Problem statement —
Reproduce the following material line for line and without alteration, omitting the pictures.

Data provided —

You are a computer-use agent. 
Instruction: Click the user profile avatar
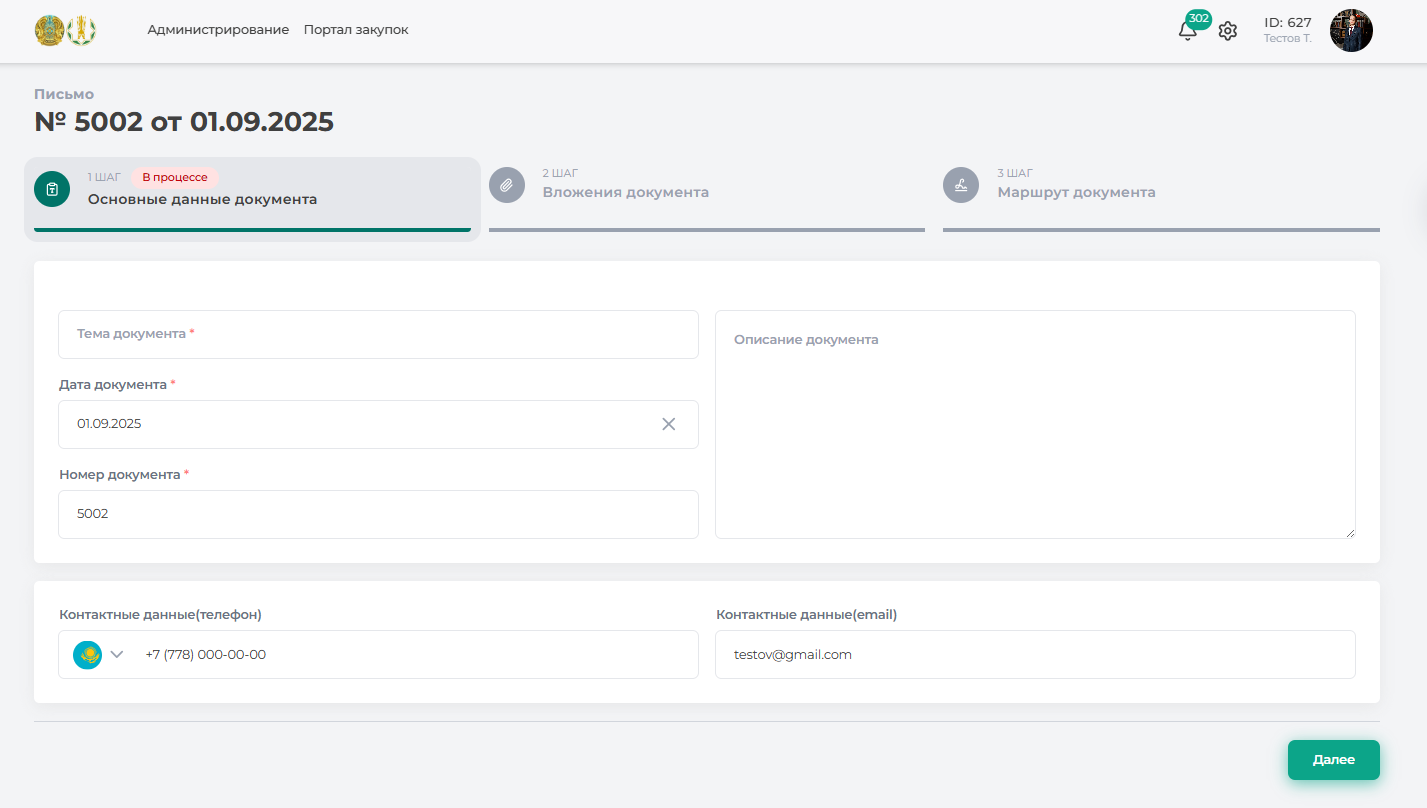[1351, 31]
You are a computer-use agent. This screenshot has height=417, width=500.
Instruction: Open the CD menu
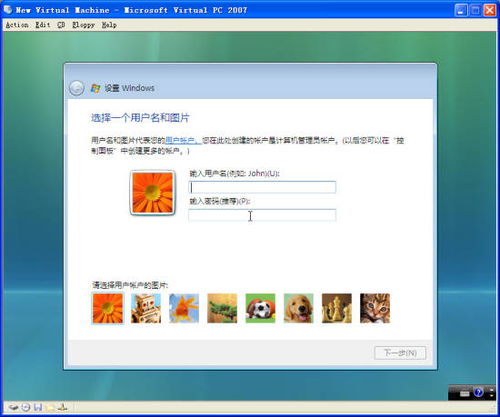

Response —
You are a computer-use agent. 
Instruction: Click the user profile avatar
[1351, 31]
You are a computer-use agent. This screenshot has height=417, width=500.
Instruction: Open the CD menu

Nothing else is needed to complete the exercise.